§ ASSIGNMENT:
Begin at the line below that holds "Where should I" and end at the line that holds "Click the blue plus icon beside Compare", transcribing each line exactly and skipping any picture.

§ DATA SUPPLIED:

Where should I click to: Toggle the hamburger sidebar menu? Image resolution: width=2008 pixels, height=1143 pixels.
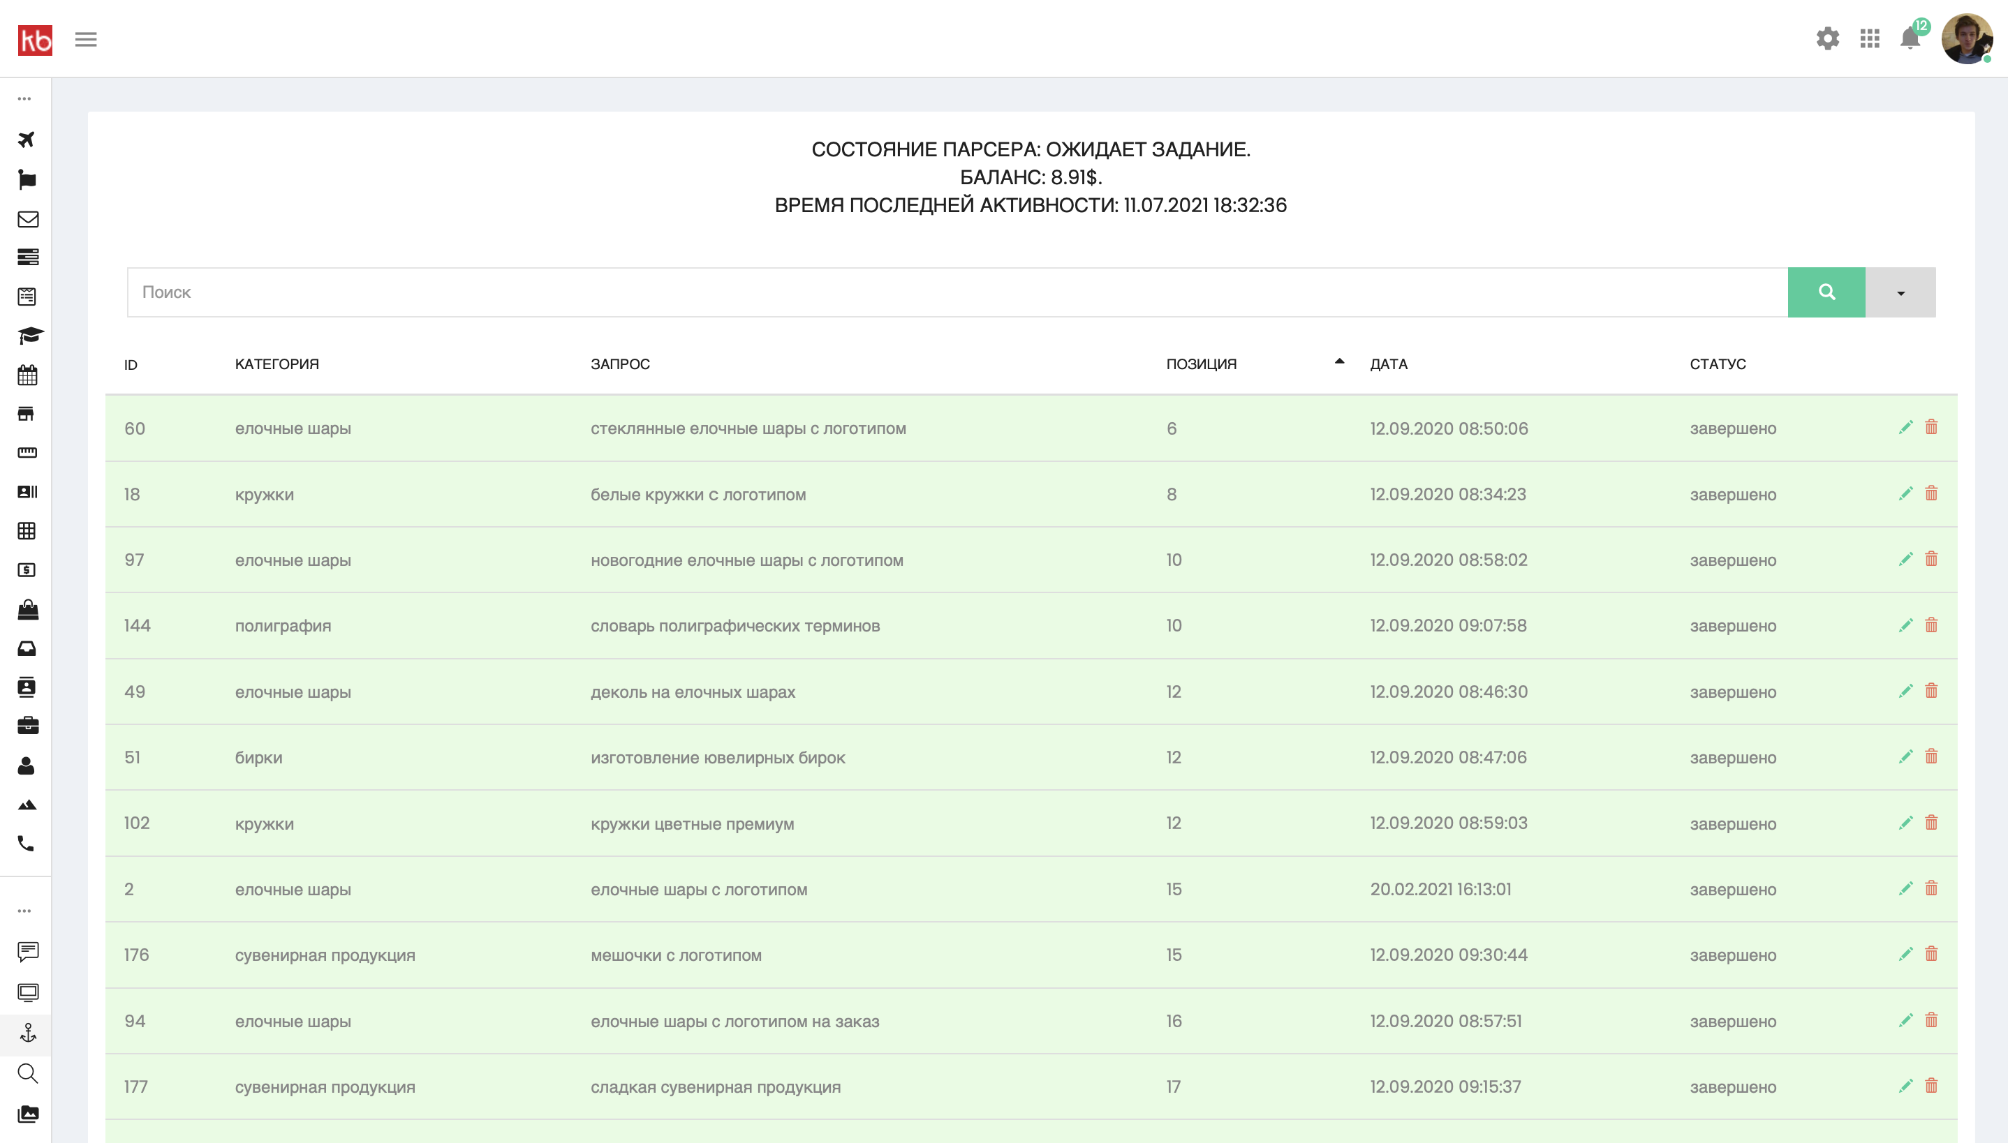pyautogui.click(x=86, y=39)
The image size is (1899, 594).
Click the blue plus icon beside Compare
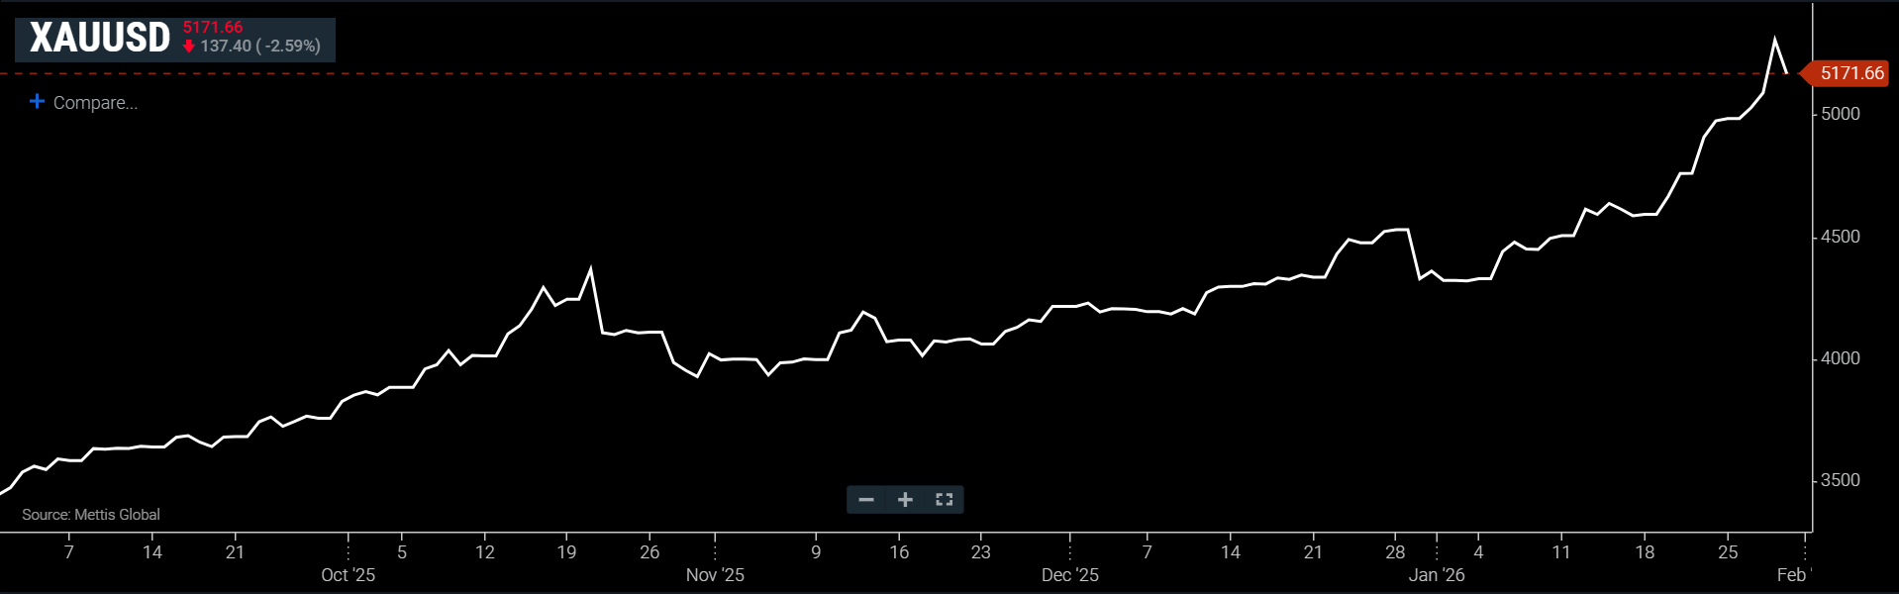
==
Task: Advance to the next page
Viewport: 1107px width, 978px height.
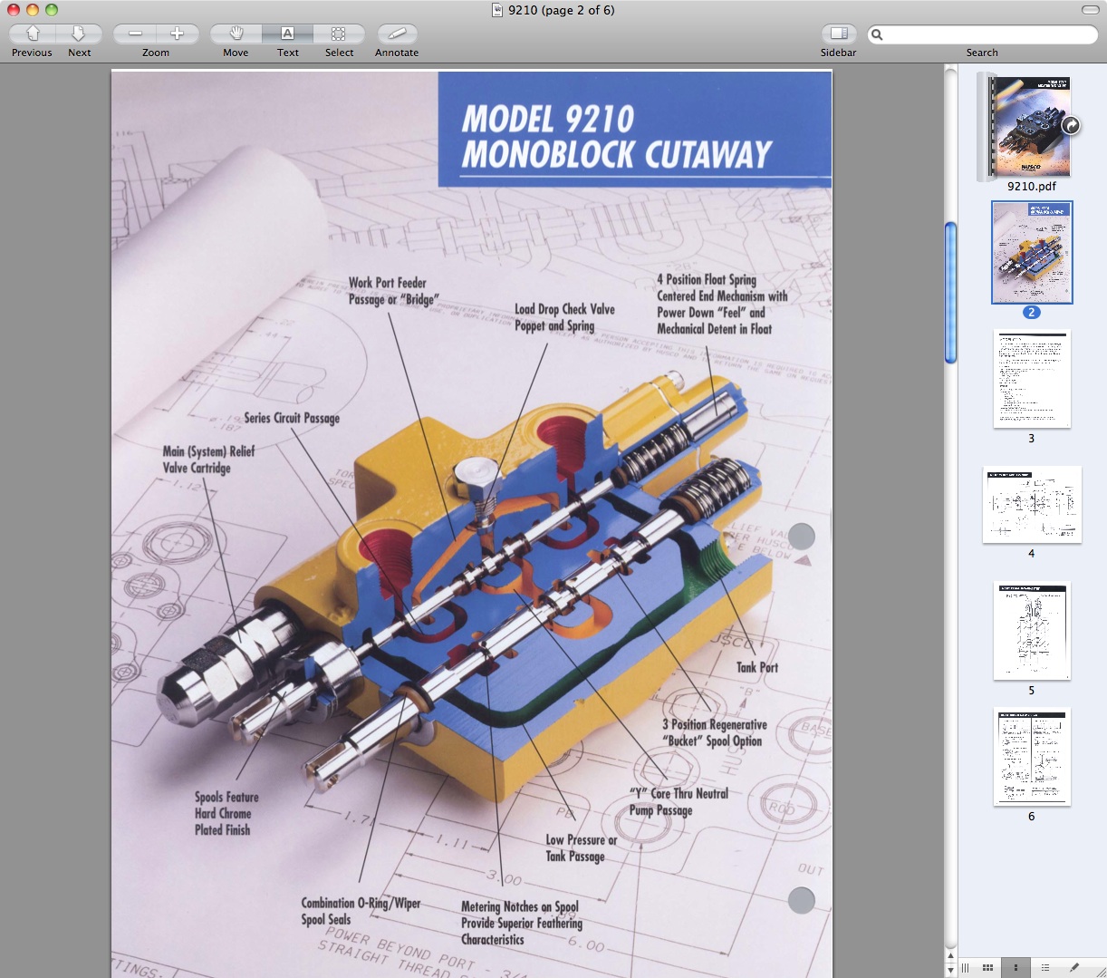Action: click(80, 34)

§ SOLUTION FOR THIS EXERCISE:
Where should I click to: Toggle the hamburger sidebar menu? Image resolution: width=2008 pixels, height=1143 pixels.
pyautogui.click(x=86, y=39)
The image size is (1899, 594).
Click the blue plus icon beside Compare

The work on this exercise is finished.